The firm has posted almost 500% year-over-year revenue growth and is looking to achieve 800 crore rupee (US$96 million) in FY26 revenue. It is expected to be EBITDA profitable by the end of FY26 and net profitable prior to the IPO.

Supported by investors such as Apar Industries Family Office, Velumani Family Office, and Haran Family Office, Simple Energy has secured US$41 million till now.

Simple Energy's growth strategies are in line with the overall two-wheeler category, which is presently powering India's electric vehicle revolution, with electric motorcycles and scooters selling the most volume of new EVs.

The segment has sold 91,791 units just in April 2025, a 40% year-on-year increase and commanding the overall electric vehicle market in India 1.

This is the government's sponsored strategy toward electrification, with the hope that by 2030, 80% of two-wheelers would be electric compared to just 30% of private cars 2.

Simple Energy's aspiration to achieve 1 lakh (100,000) cumulative sales by FY27 represents sizable scale in a market where two-wheelers resonate with India's urban mobility requirements and price insensitivity.

To put things into perspective, the company's current claimed 0.3% market share would account for approximately 3,000 units of the April 2025 two-wheeler sales, emphasizing the aggressive goal of their 5% market share target.

Simple Energy's aim of becoming EBITDA profitable by FY26 is well-timed when the overall EV segment is facing funding pressures with industry funding as a whole reducing to $586 million in 2024 3.

The breakeven of the company's gross margin in just two years of operating commercially is a standout performance in an industry where numerous startups in the world are unable to be profitable despite massive investment.

This profit-oriented strategy contrasts with the growth-at-all-costs strategy typical of many EV startups around the world, which could make Simple Energy more appealing to public market investors who are interested in sustainable business models.

To put that into perspective, the firm's $41 million raised to date is modest relative to global EV startups that typically raise hundreds of millions before hitting similar commercial benchmarks.
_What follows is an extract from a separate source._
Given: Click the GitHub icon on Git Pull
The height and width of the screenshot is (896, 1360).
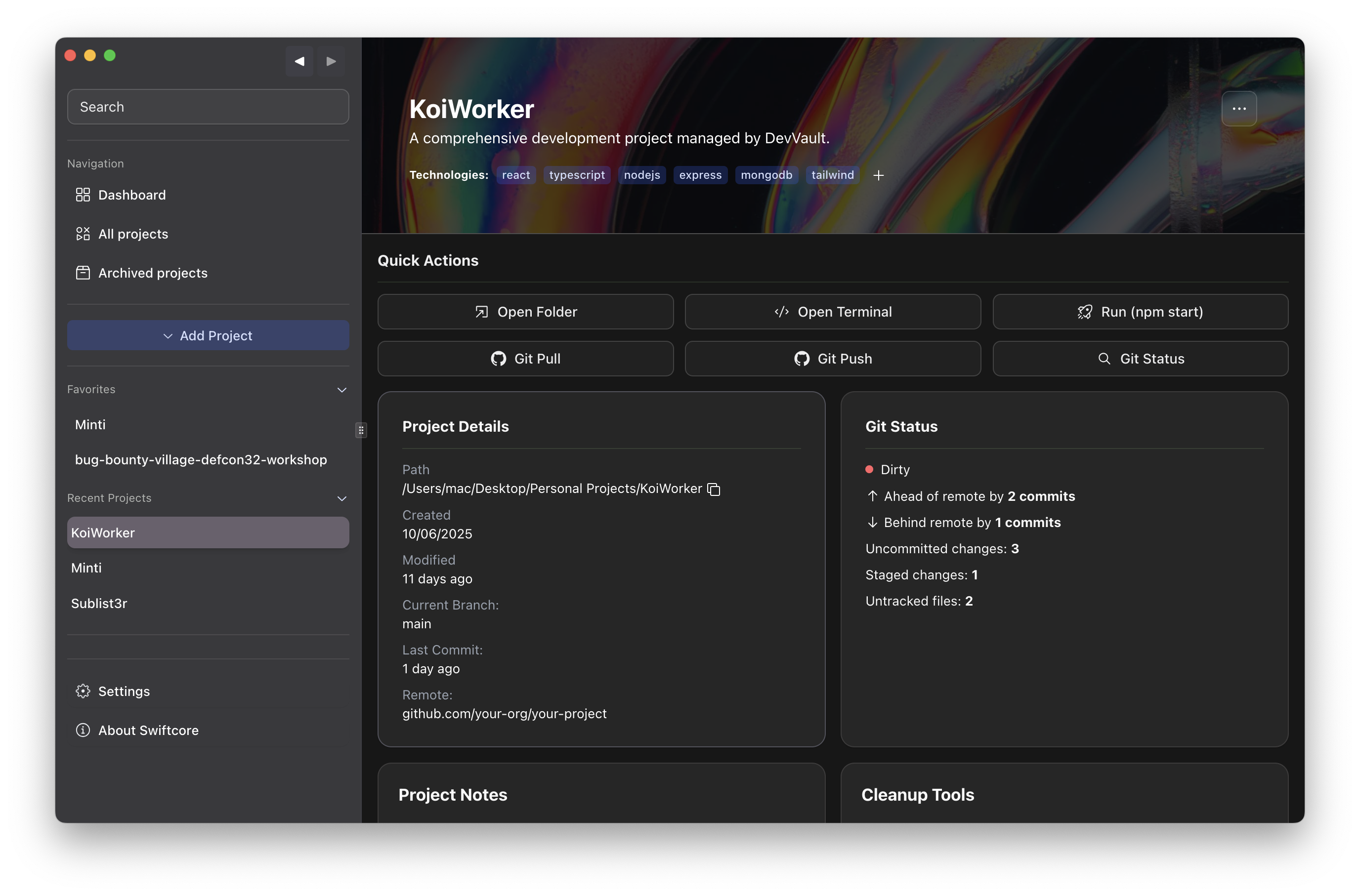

The company's intended pivot from angel/family office capital to public markets is a reflection of the emerging Indian EV ecosystem, where early leaders are starting to emerge with viable business models.

Simple Energy's focus on 95% domestic component production squarely targets one of the Indian EV industry's biggest weaknesses since India is currently only able to supply 20% of its demand for lithium-ion batteries locally 4.

The strategy of the company is in line with government policies encouraging indigenous production over import reliance, placing it well as policy assistance is increasingly moving away from consumers subsidies towards manufacturing incentives 5.

Their emphasis on overcoming the three major hurdles to EV uptake range anxiety, charging time, and cost using native R&D reflects an appreciation of India-specific mobility issues.

The strategy of entering Tier 2 and Tier 3 cities, referred to in the company's vision at inception, addresses another essential industry challenge: scaling EV adoption beyond city limits where charging infrastructure is localized 6.

This localization strategy can give Simple Energy more insulation against supply chain crises that have struck globally-dependent EV makers, as the sector gears up for expected high capital requirements, with Rs 25,000-30,000 crore budgeted to be invested on EV parts by FY26.